* [To be done] Copy out the data below, renaming "screenshot" as "capture" wherever it occurs and keeping everything else unchanged.

* [Data shown]
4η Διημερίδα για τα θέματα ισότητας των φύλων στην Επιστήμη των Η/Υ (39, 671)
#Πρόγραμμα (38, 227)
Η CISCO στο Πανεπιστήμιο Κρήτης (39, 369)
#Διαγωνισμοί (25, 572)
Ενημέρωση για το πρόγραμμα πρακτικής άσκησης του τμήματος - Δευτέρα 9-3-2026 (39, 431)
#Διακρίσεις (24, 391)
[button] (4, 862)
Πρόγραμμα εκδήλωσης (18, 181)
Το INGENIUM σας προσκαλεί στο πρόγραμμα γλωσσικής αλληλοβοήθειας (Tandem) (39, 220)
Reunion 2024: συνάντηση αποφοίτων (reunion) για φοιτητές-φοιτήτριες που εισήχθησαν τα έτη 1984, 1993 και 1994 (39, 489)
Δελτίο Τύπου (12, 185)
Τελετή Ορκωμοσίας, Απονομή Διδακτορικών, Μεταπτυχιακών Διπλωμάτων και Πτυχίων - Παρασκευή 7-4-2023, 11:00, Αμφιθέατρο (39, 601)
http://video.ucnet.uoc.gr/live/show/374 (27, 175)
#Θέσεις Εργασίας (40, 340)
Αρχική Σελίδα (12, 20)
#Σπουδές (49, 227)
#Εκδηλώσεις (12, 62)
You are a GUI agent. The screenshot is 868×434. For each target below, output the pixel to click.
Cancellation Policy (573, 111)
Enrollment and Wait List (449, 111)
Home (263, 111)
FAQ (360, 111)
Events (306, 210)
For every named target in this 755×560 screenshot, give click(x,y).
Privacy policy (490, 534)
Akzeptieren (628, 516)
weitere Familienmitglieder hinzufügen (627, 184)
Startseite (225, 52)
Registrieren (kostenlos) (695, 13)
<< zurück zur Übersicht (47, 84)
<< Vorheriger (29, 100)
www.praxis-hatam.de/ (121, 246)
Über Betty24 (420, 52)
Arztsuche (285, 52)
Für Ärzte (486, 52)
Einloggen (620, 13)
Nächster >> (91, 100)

* [Result]
4η Διημερίδα για τα θέματα ισότητας των φύλων στην Επιστήμη των Η/Υ (39, 671)
#Πρόγραμμα (38, 227)
Η CISCO στο Πανεπιστήμιο Κρήτης (39, 369)
#Διαγωνισμοί (25, 572)
Ενημέρωση για το πρόγραμμα πρακτικής άσκησης του τμήματος - Δευτέρα 9-3-2026 (39, 431)
#Διακρίσεις (24, 391)
[button] (4, 862)
Πρόγραμμα εκδήλωσης (18, 181)
Το INGENIUM σας προσκαλεί στο πρόγραμμα γλωσσικής αλληλοβοήθειας (Tandem) (39, 220)
Reunion 2024: συνάντηση αποφοίτων (reunion) για φοιτητές-φοιτήτριες που εισήχθησαν τα έτη 1984, 1993 και 1994 (39, 489)
Δελτίο Τύπου (12, 185)
Τελετή Ορκωμοσίας, Απονομή Διδακτορικών, Μεταπτυχιακών Διπλωμάτων και Πτυχίων - Παρασκευή 7-4-2023, 11:00, Αμφιθέατρο (39, 601)
http://video.ucnet.uoc.gr/live/show/374 (27, 175)
#Θέσεις Εργασίας (40, 340)
Αρχική Σελίδα (12, 20)
#Σπουδές (49, 227)
#Εκδηλώσεις (12, 62)
You are a GUI agent. The capture is 868×434. For each target below, output the pixel to click.
Cancellation Policy (573, 111)
Enrollment and Wait List (449, 111)
Home (263, 111)
FAQ (360, 111)
Events (306, 210)
For every named target in this 755×560 capture, give click(x,y).
Privacy policy (490, 534)
Akzeptieren (628, 516)
weitere Familienmitglieder hinzufügen (627, 184)
Startseite (225, 52)
Registrieren (kostenlos) (695, 13)
<< zurück zur Übersicht (47, 84)
<< Vorheriger (29, 100)
www.praxis-hatam.de/ (121, 246)
Über Betty24 (420, 52)
Arztsuche (285, 52)
Für Ärzte (486, 52)
Einloggen (620, 13)
Nächster >> (91, 100)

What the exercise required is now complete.